I knew to regard Mama and Zena with a certain degree of skepticism when it came to matters of the heart. Arabs were always turning nothing in something. Aunt Zena was the one who’d told me about a friend’s husband who’d proposed to her after getting a glimpse of her ankle, and I’d heard countless other stories about the strand of hair that escaped from a scarf and sparked many a love affair and marriage. Mama and Aunt Zena lived in a world where marriage proposals followed a quick glance or a brief conversation.
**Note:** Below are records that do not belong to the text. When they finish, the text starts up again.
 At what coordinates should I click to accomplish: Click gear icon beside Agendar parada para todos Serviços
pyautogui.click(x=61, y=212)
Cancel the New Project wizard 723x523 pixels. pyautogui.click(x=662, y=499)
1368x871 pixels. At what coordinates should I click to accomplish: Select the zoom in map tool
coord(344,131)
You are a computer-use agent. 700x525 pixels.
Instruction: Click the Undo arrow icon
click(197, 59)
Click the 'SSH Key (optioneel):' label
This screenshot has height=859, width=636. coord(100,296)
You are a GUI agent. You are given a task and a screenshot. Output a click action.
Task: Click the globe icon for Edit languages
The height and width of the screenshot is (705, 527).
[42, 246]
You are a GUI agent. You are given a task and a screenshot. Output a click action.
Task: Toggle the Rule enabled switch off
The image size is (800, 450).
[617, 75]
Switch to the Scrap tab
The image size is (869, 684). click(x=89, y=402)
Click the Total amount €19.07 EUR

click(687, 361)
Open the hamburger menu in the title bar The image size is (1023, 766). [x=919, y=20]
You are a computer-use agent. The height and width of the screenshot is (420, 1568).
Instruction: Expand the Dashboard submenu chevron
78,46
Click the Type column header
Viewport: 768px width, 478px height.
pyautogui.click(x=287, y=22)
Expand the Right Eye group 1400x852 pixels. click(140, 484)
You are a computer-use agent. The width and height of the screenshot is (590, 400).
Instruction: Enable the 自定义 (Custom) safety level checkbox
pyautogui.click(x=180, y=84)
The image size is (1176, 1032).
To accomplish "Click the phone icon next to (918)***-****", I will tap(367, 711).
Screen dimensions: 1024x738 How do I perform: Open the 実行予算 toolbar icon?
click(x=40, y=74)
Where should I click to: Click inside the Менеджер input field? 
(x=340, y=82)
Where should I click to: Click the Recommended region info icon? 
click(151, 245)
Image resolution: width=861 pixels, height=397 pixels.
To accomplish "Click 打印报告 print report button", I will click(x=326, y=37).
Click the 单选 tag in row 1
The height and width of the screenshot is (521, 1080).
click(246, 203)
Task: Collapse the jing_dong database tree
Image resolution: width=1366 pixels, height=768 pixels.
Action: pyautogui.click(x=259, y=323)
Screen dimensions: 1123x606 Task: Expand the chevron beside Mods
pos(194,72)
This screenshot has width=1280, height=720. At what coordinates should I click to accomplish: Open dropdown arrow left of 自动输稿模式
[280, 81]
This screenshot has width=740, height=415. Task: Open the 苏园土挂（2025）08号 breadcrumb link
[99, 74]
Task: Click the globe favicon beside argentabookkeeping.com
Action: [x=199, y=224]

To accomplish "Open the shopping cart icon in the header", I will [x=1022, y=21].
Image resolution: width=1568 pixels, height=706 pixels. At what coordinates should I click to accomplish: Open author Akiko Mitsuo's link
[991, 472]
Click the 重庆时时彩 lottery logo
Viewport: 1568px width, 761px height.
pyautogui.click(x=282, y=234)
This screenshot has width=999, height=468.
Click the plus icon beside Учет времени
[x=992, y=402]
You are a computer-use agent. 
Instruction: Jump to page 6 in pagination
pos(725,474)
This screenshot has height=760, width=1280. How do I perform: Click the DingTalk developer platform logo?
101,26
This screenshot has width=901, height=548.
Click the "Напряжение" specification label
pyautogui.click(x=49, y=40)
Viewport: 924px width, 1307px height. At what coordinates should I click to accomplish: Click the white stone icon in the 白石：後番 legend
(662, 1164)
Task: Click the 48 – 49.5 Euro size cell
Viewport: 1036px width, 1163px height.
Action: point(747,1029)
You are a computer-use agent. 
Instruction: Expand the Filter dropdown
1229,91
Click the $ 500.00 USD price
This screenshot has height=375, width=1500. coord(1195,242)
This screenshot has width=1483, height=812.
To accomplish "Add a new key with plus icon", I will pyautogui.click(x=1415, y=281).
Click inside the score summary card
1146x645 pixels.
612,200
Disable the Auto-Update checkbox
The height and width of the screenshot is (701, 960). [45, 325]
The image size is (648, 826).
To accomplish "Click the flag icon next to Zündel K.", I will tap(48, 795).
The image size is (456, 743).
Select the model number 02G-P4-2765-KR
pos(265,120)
What they didn’t understand was that Hadi had been born in America, and people in America didn’t feel that strongly about ankles, hair, or any body part, for that matter. In America, people looked at the opposite sex and said things like, “cute butt,” even when they weren’t in love with the butt’s owner. What an Arab mother labeled as love could just as easily have been the limited admiration of a particular appendage.
American love was something people fell into after a number of dates. It was a feeling Americans discovered along the way, and when they finally uttered the word love, it was a grand moment, a surprise even to themselves. Maybe it was a frustrated, “Because I love you, alright,” cried out in the midst of an argument. Or a tearful, “Now that I lost you, I know I love you.” American love was complicated and uncertain while Arab love was something a person could make happen. A guy saw a girl he liked. He married her. Then he loved her.